To quantify the propensity of the π-stack formation of CPDI-Ph, a degree of aggregtion (α agg) was calculated from the solvent-dependent UV-vis and PL spectra (Figure S3). Higher α agg values indicate stronger aggregation. An f w of 50% was the crucial solvent composition, corresponding to α agg of 0.18. The α agg sharply increased to 0.4–0.6 at an f w of 60% and reached nearly 1 for an f w of 70%; these results are due to the different polarities and hydrophobic effects in the mixed THF–water solution (details in methods).
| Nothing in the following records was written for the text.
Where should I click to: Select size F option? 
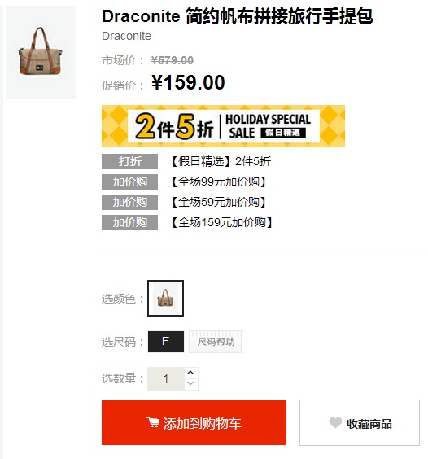tap(166, 342)
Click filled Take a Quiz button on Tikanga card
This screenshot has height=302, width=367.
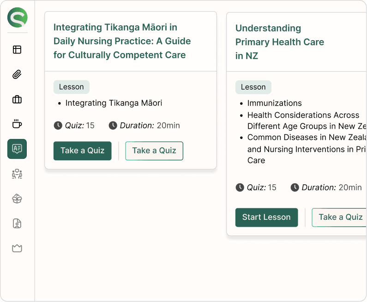tap(82, 151)
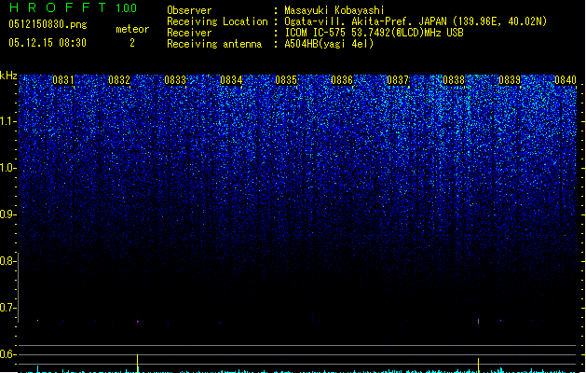Click the observer name Masayuki Kobayashi
This screenshot has width=586, height=373.
tap(334, 10)
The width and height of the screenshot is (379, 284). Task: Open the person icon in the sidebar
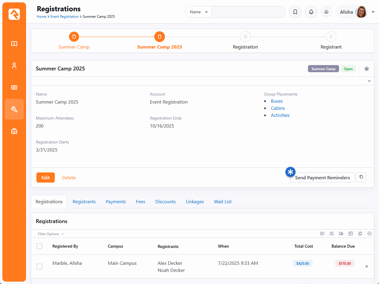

Time-dependent self-assembly of CPDI-Ph in THF/water system

Time-dependent UV-vis, CD, and SEM analyses in the mixed system (i.e., f w ≥ 60%) were performed to further investigate the strong aggregation behavior of hydrophobic CPDI-Ph molecules. At an f w of 60%, the intensity of the absorption at 490 and 527 nm decreased dramatically with time, and the shoulder peak at 592 nm increased (Fig. 2a). Similar changes were seen for other PDI derivative aggregates, which tended to self-assemble into ordered structures because of the strong π–π interaction between the perylene cores30, 31. According to time-dependent SEM analysis at an f w of 60%, CPDI-Ph showed metastable nanobelts in freshly sample, forming gradually well-defined nanobelts in 3 min, and the nanobelts elongated over time (Figs 2c–f and S4). After 2 h of self-assembly, substantially elongated aggregates formed. The resulting nanobelts exhibited a five-fold increase in length in comparison with those formed in 3 min, with relatively uniform diameters, indicating epitaxial growth. Longer self-assembly time resulted in one-dimensional nanoassemblies, which are typically observed for PDI derivatives.

Figure 2
figure 2

(a) Time-dependent UV-vis and (b) CD spectra of (S)-CPDI-Ph in THF/water mixed solution (1.0 × 10−5 M) with f w = 60%. SEM images of (S)-CPDI-Ph aggregates in THF/water mixed solution (1.0 × 10−5 M) with f w = 60% after (c) 10 s, (d) 3 min, (e) 10 min, and (f) 2 h.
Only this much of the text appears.